Georgia Tree’s book about her father, a small time criminal named Grant Tree, is exceptional.

Grant Tree, left, pictured circa 1968-69. Picture: Supplied
Grant Tree, left, pictured circa 1968-69. Picture: Supplied

Old Boy is a small book about the small life of a man who was once a small-time criminal. Its protagonist, Grant Tree, served a couple of short sentences in jail for minor offences. The book is written by his daughter, Georgia Tree, and it’s difficult to imagine anyone else who might believe that her father’s small story would be worthy of a book.

I spent the first 100 pages wondering when the action was going to start — and the answer is that it doesn’t.

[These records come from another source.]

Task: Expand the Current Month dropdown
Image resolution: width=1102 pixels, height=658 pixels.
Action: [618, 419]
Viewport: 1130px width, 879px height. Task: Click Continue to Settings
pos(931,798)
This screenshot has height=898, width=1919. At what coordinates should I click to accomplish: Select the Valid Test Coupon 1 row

And yet Old Boy is marvellous.

Old Boy by Georgia Tree
Old Boy by Georgia Tree

I read it in bed, then in an Uber, then on a plane, then at the baggage carousel, then in a taxi, then back home in bed. At no time was there anything I would rather have been doing. Old Boy is beautiful, elegiac and, at times, painfully moving.

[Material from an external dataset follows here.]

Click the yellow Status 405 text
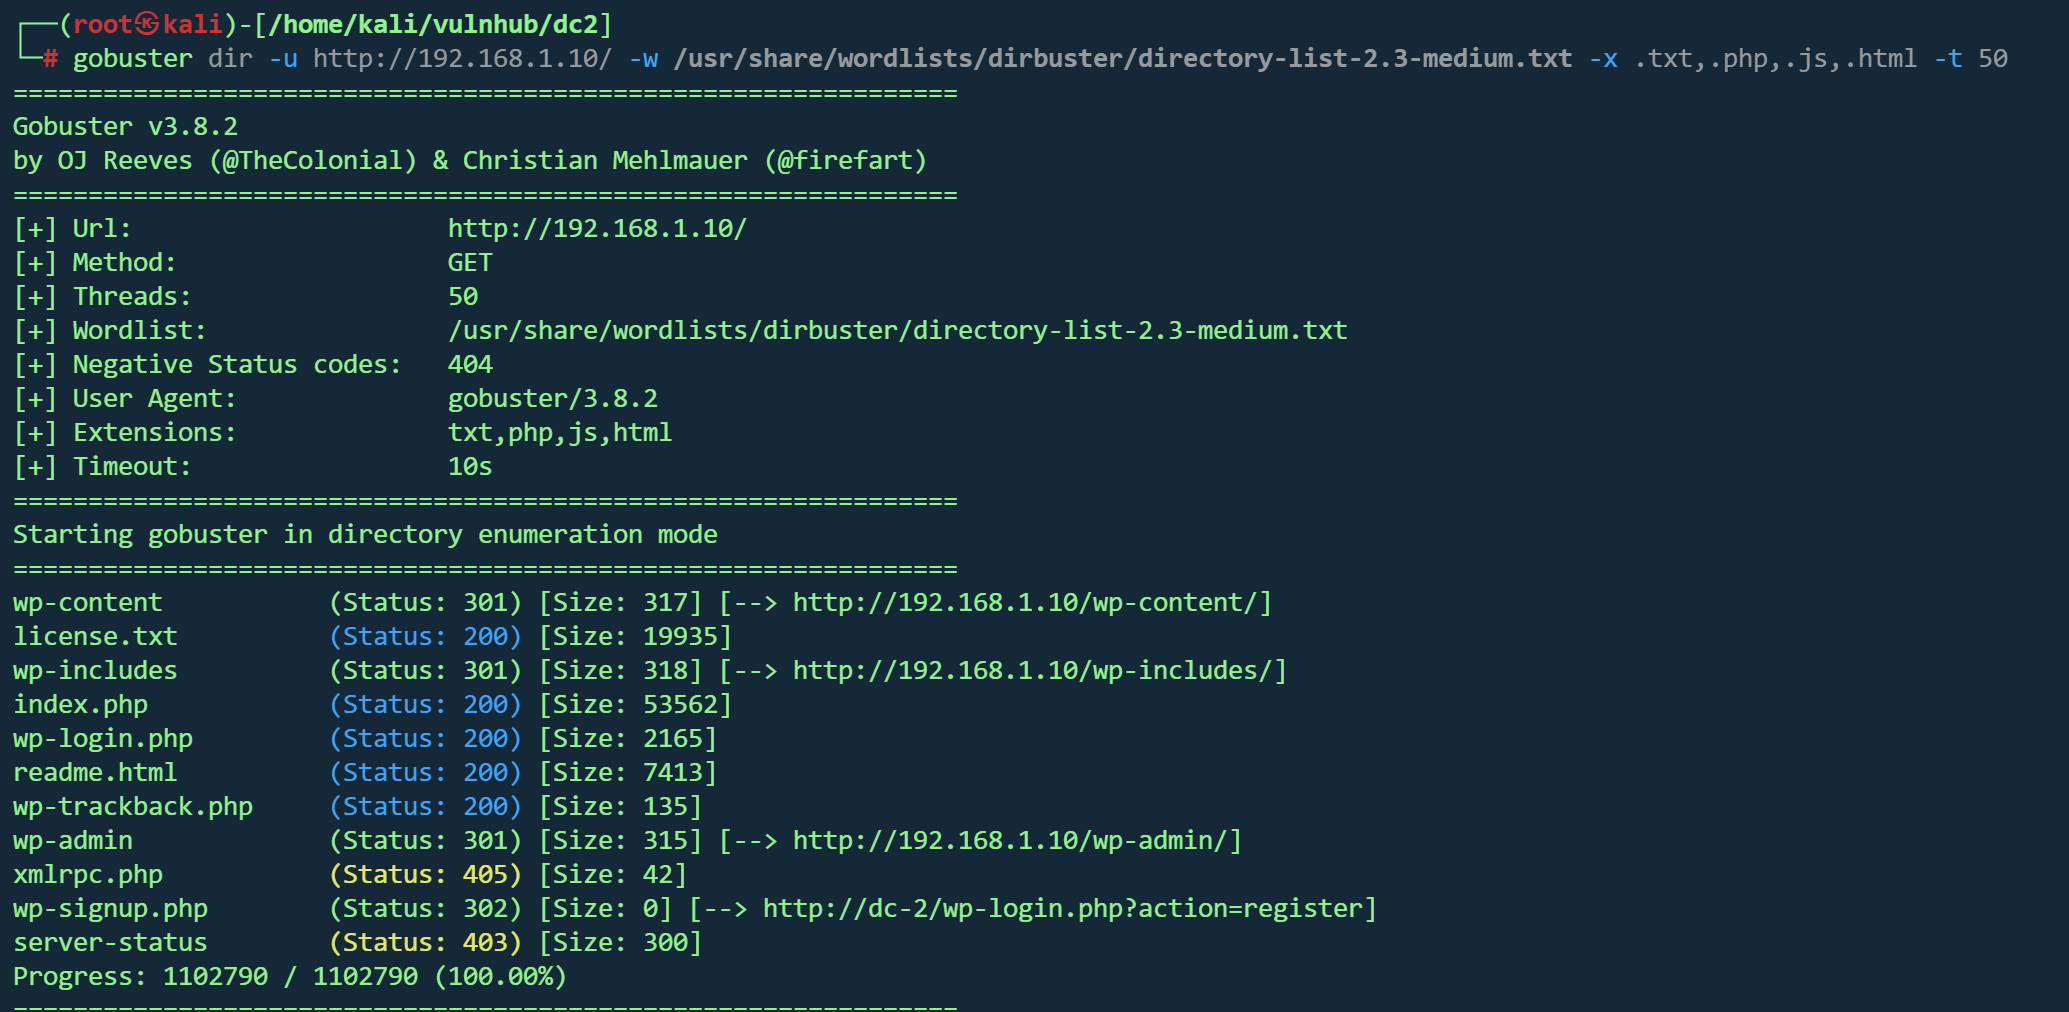click(425, 875)
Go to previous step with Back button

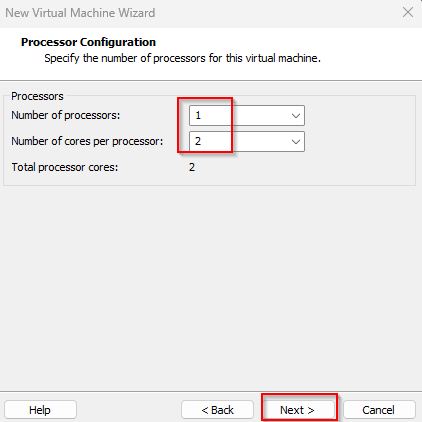coord(217,410)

It’s the first book written by Tree, who is a senior adviser to the Albanese government. She is a lovely writer and Grant must be an accomplished storyteller. Since Old Boy is written in the first person from the father’s point of view, it’s generally impossible to tell where his words end and hers begin (although the sentence about Grant feeling “agency” for the first time probably belongs to an earlier generation).

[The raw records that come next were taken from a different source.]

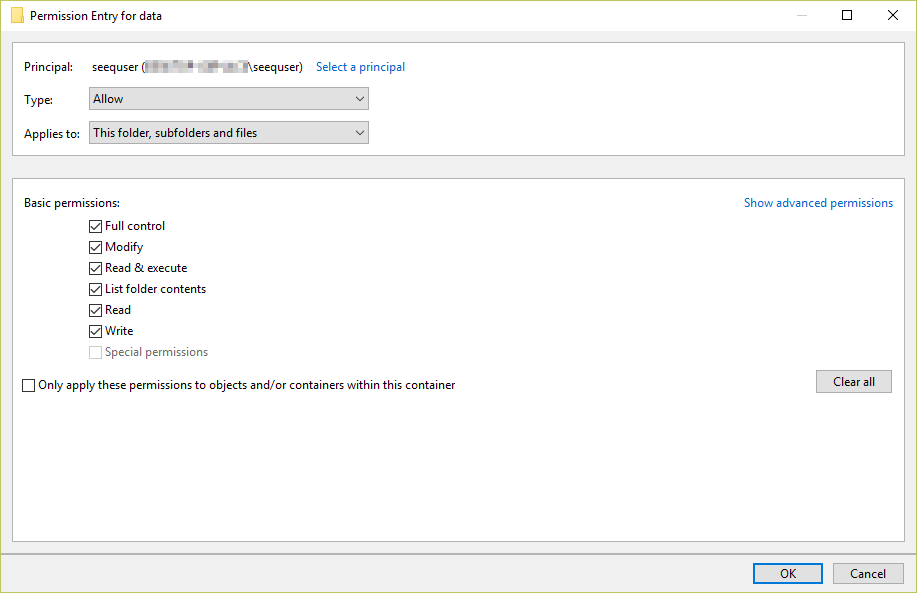Viewport: 917px width, 593px height.
Task: Toggle the Read & execute checkbox
Action: [95, 268]
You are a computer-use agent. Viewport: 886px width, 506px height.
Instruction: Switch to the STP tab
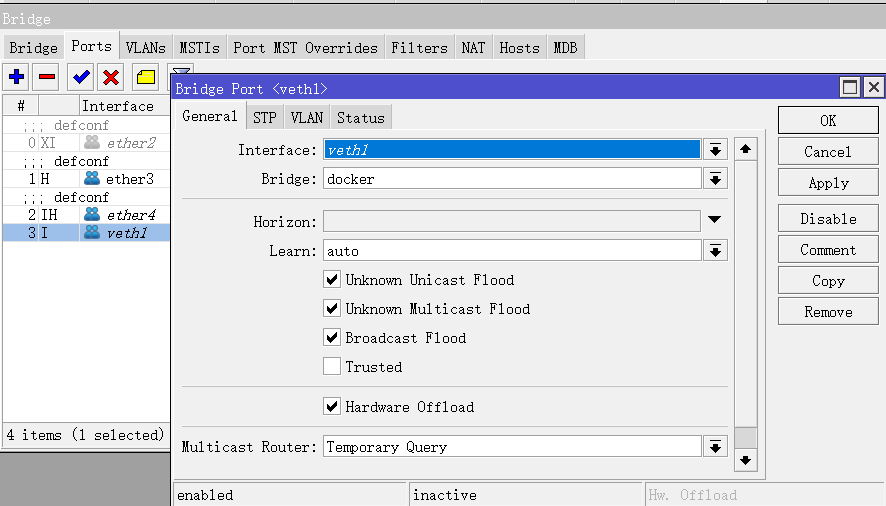264,117
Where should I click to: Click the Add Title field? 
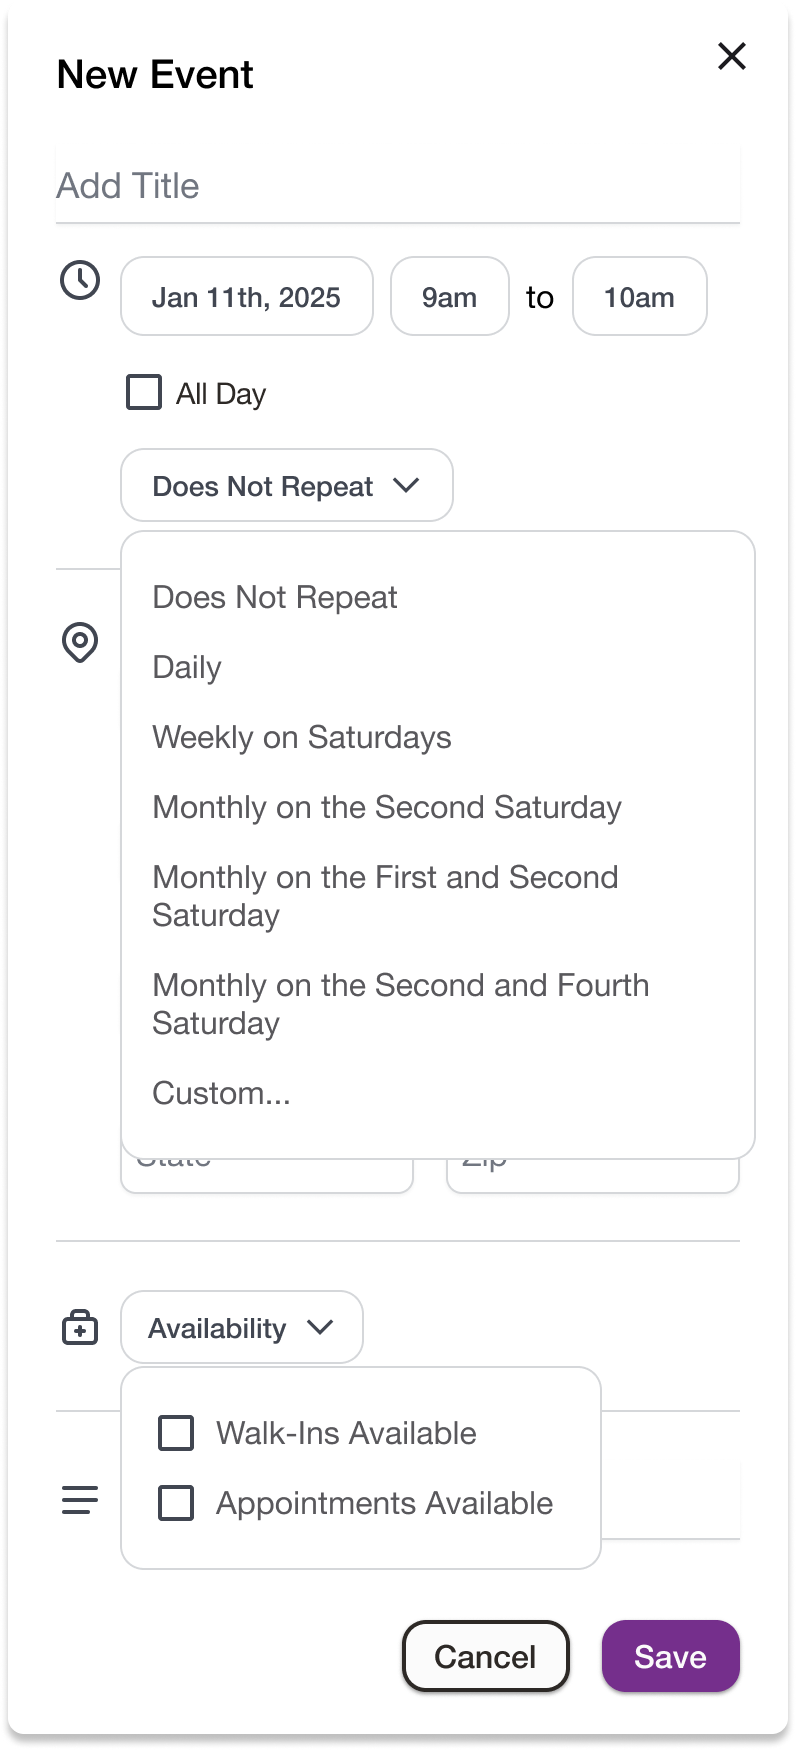click(397, 186)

Grant grew up in Perth. His stepfather was a police officer and the family lived for a while in an old police station. When Grant left home, he bummed around in a series of increasingly chaotic shared houses, with friends who surfed, played music and took heroin. Grant became a low-level dealer, got caught, went to jail, came out, went straight and became an electrician.

I’m sorry for the spoiler, but that’s it.

Small-time crook Grant Tree for the Dampier Sharks, 1984. Picture: Supplied
Small-time crook Grant Tree for the Dampier Sharks, 1984. Picture: Supplied

And yet almost every page of his story is captivating, evocative and imbued with a certain kind of truth about life as it is actually lived. There are no car chases, wild brawls or climatic battles. There is barely a threat, beyond a general anomic premonition of looming doom and the sadness of chances slipping away.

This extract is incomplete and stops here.